> [TASK DATA]:

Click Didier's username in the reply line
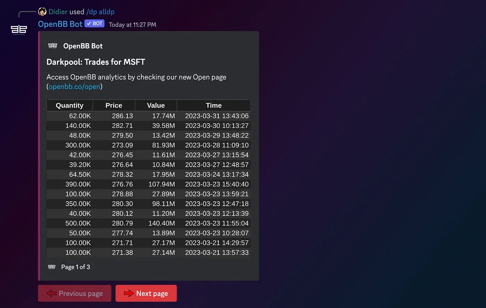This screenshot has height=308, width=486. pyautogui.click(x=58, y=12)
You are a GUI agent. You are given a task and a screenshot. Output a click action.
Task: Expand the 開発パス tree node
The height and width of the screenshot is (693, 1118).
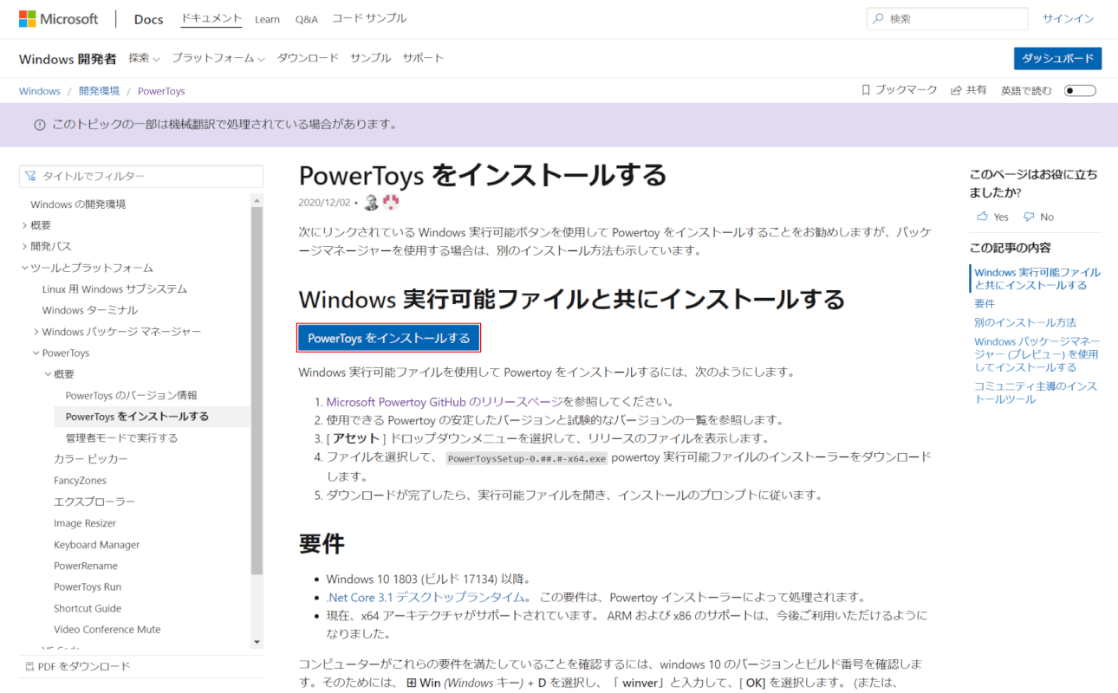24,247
* * *
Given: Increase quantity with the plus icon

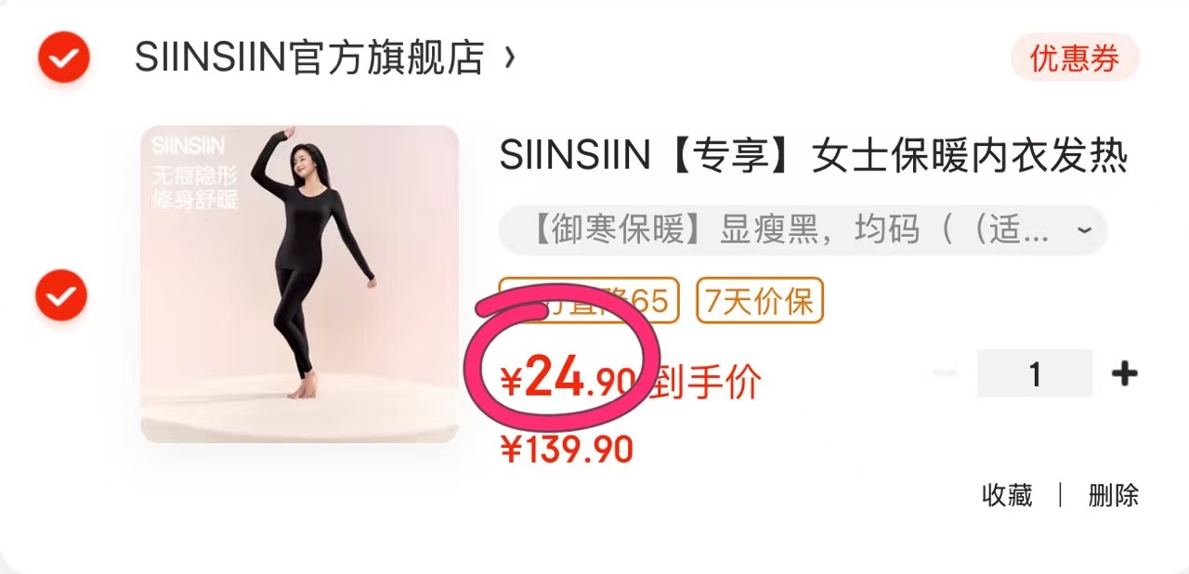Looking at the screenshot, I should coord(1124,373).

> [WHAT YOU NEED TO DO]: Above are records with pictures. Reproduce exactly only the lines from the line with "Click Didier's username in the reply line" through the line with "Task: Expand the 開発パス tree node", both ends included, and leave the pictures out.

> [FINISHED EXERCISE]:
Click Didier's username in the reply line
This screenshot has height=308, width=486. pyautogui.click(x=58, y=12)
You are a GUI agent. You are given a task and a screenshot. Output a click action.
Task: Expand the 開発パス tree node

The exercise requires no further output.